*** Selection

How has the Jew survived? By sticking closer to those very traditions that have caused the persecution. Which came first? Who knows, and what difference can that make? This is called anti-Semitism, a form of racism in a colloquial sense. I say this because there is no such thing as a Jewish race. They are a people, a culture, a religion, but the Semitic race actually includes practically all Jews and Arabs – in fact, all descendants from Shem, one of the sons of Noah.
My personal feeling is that the phrase ‘anti-Semitism’ is often misused, even by Jews themselves. On an international forum, criticism of their country’s policies is often described thus. On a local level, what has become or appeared to have become anti-Semitism was in many cases a typical example of the human weakness of being against any minority group. (The oppression of the blacks in South Africa by apartheid is called racism. How does one refer to the oppression of the lower classes in practically every African country? The effect is sometimes the same; often worse).
But two (or a thousand) wrongs do not make a right. Much of today’s Arab/Israeli problems are a result of anti-Semitism. There is no question that the Jews deserve a homeland. Although other countries were considered, among them Uganda, Madagascar and Argentina, Israel had to be the one. Although Muslims do live as a majority in many countries (a luxury the Jews have never had), what is important is that they are a majority in that country which houses the centre of their faith – Saudi Arabia, with Mecca and Medina. Jerusalem, where Mohammed is said to have ascended to Heaven on his white horse, is the third most important shrine in Islam, not directly mentioned in the Quran. So if the Jews should have just one country in which they can live in relative safety, then why not Israel?
Jews have lived in and around the land of Israel almost interrupted for over 2,000 years. Aviva’s family have been here for nearly 500 years. But who’s counting? That would only start another senseless argument.

******

▶ Exercise task A:
Answer these questions from the passage about anti-Semitism:
(i) From whom, according to the passage, are all members of the Semitic race descended?
(ii) Which countries were considered as a Jewish homeland besides Israel?
(iii) For how long has Aviva's family been here?
▶ Exercise task B: Rewrite the passage about anti-Semitism starting at "Jews have lived" and ending at "another senseless argument.", with "500 years" replaced by "five centuries".
▶ Exercise task C: List every country named in the passage about anti-Semitism.

*** Data provided

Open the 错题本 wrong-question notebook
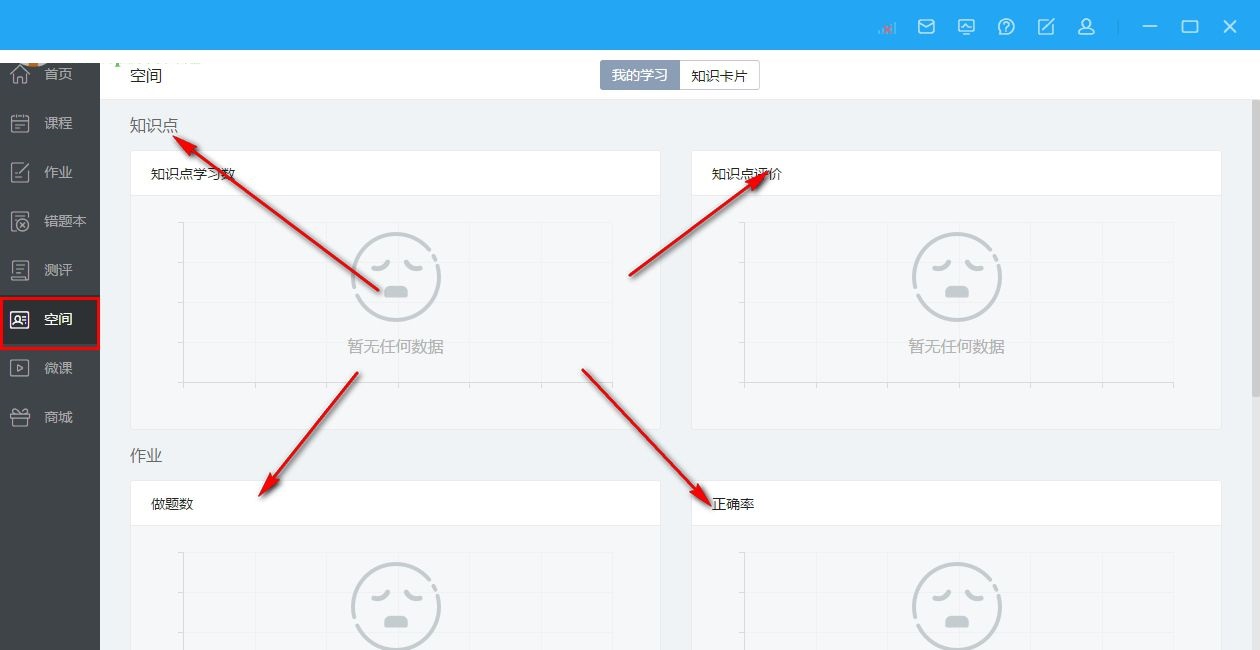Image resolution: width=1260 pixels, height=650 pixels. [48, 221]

******
*** Data provided

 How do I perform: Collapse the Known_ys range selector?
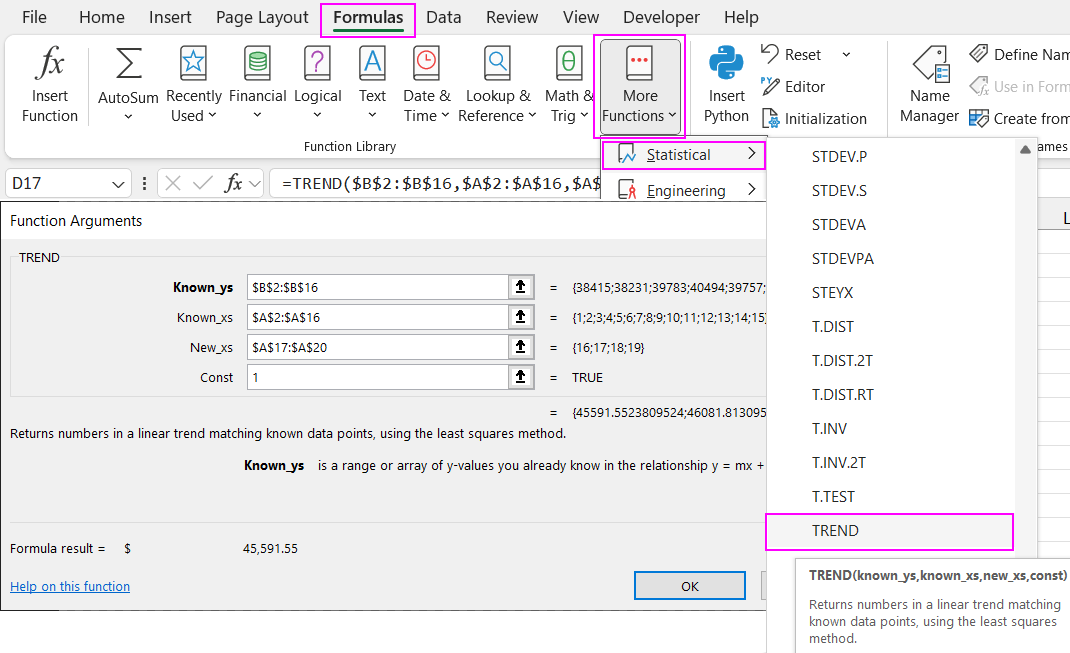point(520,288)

******

▶ Written response A:
(i) Shem, one of the sons of Noah
(ii) Uganda, Madagascar and Argentina
(iii) Nearly 500 years

▶ Written response B:
Jews have lived in and around the land of Israel almost interrupted for over 2,000 years. Aviva’s family have been here for nearly five centuries. But who’s counting? That would only start another senseless argument.

▶ Written response C: South Africa, Uganda, Madagascar, Argentina, Israel, Saudi Arabia